### Problem description
Go through the following data and transcribe exactly the stretch of lines from the one holding "Click the 04/07" to the one holding "Given: Zoom in on the chart", both included.

Stored data entries:
□ □ □ □ □ □ □
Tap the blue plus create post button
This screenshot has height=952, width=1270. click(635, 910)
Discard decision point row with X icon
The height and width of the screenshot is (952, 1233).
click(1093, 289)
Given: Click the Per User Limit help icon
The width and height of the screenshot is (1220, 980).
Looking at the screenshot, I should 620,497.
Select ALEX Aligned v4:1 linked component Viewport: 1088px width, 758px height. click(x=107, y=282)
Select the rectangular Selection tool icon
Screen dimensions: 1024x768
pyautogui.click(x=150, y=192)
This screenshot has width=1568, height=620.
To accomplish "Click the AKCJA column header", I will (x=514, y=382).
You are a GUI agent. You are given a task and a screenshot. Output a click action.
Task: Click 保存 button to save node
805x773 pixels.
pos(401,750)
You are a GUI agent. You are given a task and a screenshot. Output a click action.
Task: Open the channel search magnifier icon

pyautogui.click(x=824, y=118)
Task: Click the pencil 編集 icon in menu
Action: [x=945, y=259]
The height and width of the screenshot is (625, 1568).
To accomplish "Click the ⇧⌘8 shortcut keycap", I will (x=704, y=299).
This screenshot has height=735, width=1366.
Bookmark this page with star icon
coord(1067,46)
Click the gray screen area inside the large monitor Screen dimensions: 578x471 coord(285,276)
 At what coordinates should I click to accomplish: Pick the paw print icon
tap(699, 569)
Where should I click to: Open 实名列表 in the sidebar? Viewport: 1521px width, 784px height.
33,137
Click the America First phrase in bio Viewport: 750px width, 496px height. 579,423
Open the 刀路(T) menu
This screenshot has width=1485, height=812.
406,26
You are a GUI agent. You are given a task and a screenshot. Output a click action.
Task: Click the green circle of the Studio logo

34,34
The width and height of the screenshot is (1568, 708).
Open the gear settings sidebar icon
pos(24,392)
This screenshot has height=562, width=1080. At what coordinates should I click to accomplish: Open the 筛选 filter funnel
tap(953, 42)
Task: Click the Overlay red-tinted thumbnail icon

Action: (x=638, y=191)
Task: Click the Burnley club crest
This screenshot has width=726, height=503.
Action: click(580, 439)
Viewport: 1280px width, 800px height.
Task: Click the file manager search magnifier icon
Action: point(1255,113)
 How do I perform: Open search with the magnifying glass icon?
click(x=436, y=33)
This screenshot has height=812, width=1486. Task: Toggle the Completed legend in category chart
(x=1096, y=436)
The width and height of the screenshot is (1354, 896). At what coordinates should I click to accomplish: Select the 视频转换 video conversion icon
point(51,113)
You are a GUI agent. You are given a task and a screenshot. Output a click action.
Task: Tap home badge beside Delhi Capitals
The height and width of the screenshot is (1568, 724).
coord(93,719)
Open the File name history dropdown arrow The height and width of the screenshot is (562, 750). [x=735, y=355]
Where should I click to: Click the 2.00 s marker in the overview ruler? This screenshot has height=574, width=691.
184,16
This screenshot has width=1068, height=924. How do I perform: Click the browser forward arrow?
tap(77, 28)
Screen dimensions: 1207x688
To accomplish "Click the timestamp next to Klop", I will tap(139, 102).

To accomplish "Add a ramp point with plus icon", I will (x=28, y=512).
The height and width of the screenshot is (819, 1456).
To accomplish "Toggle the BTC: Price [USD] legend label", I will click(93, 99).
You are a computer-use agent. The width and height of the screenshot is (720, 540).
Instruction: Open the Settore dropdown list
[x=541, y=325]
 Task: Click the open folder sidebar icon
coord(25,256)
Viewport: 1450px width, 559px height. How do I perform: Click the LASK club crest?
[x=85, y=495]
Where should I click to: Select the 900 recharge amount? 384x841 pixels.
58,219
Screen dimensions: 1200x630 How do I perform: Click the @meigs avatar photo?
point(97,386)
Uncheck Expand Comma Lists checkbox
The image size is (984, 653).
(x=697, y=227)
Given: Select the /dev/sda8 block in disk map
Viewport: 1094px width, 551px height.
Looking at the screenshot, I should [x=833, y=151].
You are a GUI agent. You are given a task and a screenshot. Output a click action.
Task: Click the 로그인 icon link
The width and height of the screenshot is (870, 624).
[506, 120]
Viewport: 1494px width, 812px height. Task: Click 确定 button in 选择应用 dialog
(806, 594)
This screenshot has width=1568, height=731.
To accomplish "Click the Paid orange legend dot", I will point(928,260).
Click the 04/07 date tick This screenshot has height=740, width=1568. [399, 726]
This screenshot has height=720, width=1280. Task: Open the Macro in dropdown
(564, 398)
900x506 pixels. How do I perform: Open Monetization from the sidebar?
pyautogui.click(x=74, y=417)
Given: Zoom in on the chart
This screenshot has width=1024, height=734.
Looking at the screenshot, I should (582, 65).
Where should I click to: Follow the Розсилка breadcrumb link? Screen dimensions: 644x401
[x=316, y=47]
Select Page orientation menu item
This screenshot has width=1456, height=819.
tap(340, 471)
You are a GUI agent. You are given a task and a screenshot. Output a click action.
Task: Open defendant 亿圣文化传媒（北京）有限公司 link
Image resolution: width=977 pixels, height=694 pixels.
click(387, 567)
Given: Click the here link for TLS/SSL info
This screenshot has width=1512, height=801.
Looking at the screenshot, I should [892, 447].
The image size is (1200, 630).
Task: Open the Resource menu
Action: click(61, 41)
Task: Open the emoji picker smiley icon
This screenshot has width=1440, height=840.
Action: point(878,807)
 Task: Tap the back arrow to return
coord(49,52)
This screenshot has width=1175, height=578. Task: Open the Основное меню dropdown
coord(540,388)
□ □ □ □ □ □ □
### Solved exercise
Click the 04/07 date tick This screenshot has height=740, width=1568. [399, 726]
This screenshot has height=720, width=1280. Task: Open the Macro in dropdown
(564, 398)
900x506 pixels. How do I perform: Open Monetization from the sidebar?
pyautogui.click(x=74, y=417)
Given: Zoom in on the chart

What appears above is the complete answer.